**TASK DIRECTIONS**
Rewrite the section of the listing that opens with the line containing "Open the Table of contents sidebar panel" and closes with the line containing "tap(164, 87)" as a Markdown table with two columns, Row and Entry. Number each row in the Row column, and skip any blank lines.

**Collected data entries**
-- begin --

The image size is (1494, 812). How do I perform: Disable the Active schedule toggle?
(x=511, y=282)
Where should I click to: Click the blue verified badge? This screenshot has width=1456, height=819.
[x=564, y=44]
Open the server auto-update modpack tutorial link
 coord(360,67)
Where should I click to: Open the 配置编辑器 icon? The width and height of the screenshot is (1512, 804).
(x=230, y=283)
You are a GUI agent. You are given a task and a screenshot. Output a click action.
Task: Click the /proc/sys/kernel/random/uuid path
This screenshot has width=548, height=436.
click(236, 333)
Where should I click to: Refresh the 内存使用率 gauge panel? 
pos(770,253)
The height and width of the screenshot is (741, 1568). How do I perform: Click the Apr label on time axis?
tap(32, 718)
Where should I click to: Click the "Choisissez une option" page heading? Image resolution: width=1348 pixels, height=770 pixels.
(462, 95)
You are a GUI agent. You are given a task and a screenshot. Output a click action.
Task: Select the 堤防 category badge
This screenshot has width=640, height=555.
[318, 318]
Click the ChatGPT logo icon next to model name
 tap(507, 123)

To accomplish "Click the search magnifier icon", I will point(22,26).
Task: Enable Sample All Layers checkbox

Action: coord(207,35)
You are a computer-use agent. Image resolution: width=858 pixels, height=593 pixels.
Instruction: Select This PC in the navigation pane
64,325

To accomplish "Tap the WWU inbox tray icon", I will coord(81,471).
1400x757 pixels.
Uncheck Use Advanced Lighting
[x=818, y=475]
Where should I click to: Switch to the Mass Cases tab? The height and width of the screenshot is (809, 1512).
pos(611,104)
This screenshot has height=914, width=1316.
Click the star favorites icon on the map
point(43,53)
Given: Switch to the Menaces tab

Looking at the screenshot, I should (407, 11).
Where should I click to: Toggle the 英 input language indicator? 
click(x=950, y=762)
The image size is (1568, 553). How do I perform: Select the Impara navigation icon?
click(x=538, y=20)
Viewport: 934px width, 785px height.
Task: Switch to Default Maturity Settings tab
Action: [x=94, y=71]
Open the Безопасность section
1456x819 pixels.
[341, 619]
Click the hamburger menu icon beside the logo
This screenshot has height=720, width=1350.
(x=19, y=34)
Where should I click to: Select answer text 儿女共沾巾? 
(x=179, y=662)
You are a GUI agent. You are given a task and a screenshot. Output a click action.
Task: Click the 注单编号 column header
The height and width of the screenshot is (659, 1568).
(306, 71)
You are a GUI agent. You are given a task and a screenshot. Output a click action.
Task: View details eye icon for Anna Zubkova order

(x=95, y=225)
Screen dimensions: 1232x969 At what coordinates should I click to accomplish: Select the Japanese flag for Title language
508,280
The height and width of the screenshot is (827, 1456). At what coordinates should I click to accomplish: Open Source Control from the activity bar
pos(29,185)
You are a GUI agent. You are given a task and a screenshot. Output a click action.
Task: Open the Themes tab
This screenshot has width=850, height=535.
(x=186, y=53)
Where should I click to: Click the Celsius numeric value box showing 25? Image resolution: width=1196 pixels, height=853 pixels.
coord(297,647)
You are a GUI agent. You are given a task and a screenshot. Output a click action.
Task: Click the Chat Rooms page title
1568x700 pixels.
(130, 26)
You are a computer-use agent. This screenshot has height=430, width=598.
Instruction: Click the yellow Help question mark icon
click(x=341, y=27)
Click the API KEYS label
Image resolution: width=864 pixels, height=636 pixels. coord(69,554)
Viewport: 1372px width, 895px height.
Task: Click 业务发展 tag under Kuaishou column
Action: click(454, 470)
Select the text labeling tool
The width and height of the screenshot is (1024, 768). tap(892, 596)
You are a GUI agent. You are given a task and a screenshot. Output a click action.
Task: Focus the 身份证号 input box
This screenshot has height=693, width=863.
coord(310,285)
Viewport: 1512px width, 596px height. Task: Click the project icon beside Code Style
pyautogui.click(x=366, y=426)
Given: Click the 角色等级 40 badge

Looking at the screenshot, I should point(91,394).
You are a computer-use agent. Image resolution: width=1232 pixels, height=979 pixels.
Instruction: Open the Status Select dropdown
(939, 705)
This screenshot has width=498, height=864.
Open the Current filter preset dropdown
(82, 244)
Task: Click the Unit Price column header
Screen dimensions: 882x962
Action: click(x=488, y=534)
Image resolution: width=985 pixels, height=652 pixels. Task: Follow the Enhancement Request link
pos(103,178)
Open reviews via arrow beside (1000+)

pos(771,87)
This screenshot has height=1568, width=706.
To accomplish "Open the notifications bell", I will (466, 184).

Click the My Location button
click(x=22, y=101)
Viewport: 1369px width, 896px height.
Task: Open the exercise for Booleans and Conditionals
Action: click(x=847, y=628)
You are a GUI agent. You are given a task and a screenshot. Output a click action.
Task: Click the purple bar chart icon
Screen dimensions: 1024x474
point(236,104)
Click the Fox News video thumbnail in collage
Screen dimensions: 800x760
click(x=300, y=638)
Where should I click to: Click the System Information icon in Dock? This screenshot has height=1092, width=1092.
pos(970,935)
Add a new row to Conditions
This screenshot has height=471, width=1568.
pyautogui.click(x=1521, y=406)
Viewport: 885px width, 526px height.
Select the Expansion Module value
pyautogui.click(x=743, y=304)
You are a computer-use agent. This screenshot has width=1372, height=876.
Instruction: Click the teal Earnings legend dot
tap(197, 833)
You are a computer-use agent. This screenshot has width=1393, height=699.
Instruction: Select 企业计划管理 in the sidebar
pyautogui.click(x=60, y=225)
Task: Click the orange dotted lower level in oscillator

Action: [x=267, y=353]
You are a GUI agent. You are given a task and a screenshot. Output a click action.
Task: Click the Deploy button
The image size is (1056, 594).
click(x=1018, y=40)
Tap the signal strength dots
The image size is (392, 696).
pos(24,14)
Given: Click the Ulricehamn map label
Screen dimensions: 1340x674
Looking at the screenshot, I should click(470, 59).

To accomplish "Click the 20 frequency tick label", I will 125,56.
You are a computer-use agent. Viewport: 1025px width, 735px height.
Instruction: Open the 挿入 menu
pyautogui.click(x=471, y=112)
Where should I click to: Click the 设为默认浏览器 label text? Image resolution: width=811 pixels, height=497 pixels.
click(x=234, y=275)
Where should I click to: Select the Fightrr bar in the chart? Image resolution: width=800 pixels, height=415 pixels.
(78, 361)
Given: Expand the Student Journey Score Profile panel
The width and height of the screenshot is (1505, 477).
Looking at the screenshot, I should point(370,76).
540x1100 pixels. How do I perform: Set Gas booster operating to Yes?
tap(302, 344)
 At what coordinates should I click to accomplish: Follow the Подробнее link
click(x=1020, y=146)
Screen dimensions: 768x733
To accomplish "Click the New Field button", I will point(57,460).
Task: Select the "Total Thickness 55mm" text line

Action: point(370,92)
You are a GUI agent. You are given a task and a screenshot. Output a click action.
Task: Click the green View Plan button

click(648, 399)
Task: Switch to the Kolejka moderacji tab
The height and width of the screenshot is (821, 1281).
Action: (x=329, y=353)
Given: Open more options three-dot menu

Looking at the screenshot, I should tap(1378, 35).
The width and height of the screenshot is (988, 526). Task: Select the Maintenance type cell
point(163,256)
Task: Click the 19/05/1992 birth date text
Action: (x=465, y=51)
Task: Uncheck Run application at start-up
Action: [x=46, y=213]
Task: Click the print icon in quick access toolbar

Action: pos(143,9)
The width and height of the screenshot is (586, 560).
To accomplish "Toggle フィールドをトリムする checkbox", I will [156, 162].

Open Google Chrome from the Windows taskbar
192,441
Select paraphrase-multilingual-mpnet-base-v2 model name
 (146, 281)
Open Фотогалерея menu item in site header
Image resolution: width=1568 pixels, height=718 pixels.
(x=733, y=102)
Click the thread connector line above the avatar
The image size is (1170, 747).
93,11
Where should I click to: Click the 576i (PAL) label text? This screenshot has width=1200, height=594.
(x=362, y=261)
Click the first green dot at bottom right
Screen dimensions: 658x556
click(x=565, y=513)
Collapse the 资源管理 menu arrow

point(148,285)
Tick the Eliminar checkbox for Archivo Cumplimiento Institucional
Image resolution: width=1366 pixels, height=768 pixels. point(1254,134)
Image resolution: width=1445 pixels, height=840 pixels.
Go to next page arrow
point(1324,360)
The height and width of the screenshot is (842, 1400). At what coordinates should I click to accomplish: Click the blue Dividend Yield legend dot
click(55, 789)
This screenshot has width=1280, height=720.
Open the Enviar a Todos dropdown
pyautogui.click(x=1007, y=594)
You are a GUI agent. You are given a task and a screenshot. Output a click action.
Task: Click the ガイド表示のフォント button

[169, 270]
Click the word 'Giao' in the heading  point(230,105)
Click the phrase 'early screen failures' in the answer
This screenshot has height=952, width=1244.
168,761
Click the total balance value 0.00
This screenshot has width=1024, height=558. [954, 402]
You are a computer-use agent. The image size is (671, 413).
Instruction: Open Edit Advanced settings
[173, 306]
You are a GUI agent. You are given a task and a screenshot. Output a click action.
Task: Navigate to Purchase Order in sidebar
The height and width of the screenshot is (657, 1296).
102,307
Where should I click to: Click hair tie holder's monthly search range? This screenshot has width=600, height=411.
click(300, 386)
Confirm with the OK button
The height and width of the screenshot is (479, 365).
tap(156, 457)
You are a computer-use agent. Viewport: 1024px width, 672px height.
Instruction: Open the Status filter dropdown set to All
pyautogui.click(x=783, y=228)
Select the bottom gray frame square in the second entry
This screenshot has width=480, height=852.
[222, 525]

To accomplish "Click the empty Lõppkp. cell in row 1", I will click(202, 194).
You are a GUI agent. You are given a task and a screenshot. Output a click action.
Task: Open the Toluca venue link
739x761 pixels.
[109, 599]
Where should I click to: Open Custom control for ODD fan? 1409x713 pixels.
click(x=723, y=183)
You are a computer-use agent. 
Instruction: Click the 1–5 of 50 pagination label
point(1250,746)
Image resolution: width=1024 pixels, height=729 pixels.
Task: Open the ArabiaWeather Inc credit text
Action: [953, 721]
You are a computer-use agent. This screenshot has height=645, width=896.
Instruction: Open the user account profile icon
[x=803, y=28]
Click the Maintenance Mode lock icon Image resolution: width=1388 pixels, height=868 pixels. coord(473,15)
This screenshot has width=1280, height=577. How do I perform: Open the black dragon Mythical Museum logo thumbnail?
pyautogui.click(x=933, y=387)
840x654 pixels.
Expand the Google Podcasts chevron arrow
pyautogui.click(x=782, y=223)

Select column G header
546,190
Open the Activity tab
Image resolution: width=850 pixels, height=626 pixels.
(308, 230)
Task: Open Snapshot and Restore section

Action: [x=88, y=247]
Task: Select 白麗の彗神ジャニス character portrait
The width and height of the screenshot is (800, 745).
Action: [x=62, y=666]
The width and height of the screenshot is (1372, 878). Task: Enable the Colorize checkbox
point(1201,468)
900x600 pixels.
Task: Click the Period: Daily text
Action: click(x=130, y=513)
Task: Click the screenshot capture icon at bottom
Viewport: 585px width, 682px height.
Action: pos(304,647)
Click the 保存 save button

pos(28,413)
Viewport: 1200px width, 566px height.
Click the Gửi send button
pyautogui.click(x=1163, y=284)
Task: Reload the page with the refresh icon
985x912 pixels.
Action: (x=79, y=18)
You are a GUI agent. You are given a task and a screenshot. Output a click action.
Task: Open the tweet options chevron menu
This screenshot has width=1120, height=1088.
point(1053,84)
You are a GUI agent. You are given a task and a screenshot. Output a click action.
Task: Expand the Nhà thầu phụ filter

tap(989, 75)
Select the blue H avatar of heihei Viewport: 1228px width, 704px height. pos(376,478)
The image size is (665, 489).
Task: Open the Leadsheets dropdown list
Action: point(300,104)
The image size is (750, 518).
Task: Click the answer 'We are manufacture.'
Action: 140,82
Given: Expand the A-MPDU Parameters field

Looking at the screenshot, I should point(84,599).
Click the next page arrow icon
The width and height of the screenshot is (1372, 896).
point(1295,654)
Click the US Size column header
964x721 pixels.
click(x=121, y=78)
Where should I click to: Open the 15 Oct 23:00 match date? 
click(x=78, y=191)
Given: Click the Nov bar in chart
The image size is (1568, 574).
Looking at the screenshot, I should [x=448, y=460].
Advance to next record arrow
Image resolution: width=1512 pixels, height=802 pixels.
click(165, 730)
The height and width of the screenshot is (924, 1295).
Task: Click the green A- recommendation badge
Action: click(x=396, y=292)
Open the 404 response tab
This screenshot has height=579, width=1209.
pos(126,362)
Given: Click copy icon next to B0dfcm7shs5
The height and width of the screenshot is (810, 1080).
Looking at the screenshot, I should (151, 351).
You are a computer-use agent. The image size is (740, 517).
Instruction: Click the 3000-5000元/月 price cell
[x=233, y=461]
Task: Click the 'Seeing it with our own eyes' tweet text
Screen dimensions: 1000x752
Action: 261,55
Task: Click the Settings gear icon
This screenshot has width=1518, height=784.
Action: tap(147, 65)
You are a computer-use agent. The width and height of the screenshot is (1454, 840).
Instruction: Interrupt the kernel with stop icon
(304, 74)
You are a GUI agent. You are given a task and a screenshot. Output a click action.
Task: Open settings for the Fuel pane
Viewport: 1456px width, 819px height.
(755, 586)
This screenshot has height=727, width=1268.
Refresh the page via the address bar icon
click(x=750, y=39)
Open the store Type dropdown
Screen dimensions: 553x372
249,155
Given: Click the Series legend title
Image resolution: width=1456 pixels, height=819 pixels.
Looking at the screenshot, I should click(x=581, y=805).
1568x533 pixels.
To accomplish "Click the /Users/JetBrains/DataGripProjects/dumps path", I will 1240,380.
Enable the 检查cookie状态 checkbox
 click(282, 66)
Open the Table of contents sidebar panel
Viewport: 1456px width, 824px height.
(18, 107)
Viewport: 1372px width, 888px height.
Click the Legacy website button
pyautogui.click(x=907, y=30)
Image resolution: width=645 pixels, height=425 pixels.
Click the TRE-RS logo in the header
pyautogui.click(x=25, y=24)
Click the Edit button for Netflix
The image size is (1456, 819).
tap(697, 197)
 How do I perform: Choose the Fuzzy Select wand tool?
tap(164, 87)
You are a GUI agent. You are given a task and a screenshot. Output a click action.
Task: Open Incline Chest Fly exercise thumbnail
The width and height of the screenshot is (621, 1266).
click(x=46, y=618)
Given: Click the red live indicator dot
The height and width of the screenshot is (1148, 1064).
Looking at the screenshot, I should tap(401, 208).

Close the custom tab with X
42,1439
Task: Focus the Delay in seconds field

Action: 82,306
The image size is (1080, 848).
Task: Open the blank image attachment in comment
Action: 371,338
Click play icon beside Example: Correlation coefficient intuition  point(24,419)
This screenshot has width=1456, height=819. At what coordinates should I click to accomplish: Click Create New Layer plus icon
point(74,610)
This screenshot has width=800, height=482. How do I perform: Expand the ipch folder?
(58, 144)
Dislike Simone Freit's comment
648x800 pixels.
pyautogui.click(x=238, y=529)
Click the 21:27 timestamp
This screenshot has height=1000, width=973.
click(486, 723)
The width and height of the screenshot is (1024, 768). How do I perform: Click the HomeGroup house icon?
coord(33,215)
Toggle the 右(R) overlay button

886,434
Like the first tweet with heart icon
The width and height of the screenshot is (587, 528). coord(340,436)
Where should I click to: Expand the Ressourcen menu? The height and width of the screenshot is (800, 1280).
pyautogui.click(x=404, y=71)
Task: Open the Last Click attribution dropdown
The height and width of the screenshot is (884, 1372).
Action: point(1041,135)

-- end --

**SOLUTION TO THIS PROBLEM**
| Row | Entry |
|---|---|
| 1 | Open the Table of contents sidebar panel |
| 2 | Viewport: 1456px width, 824px height. |
| 3 | (18, 107) |
| 4 | Viewport: 1372px width, 888px height. |
| 5 | Click the Legacy website button |
| 6 | pyautogui.click(x=907, y=30) |
| 7 | Image resolution: width=645 pixels, height=425 pixels. |
| 8 | Click the TRE-RS logo in the header |
| 9 | pyautogui.click(x=25, y=24) |
| 10 | Click the Edit button for Netflix |
| 11 | The image size is (1456, 819). |
| 12 | tap(697, 197) |
| 13 |  How do I perform: Choose the Fuzzy Select wand tool? |
| 14 | tap(164, 87) |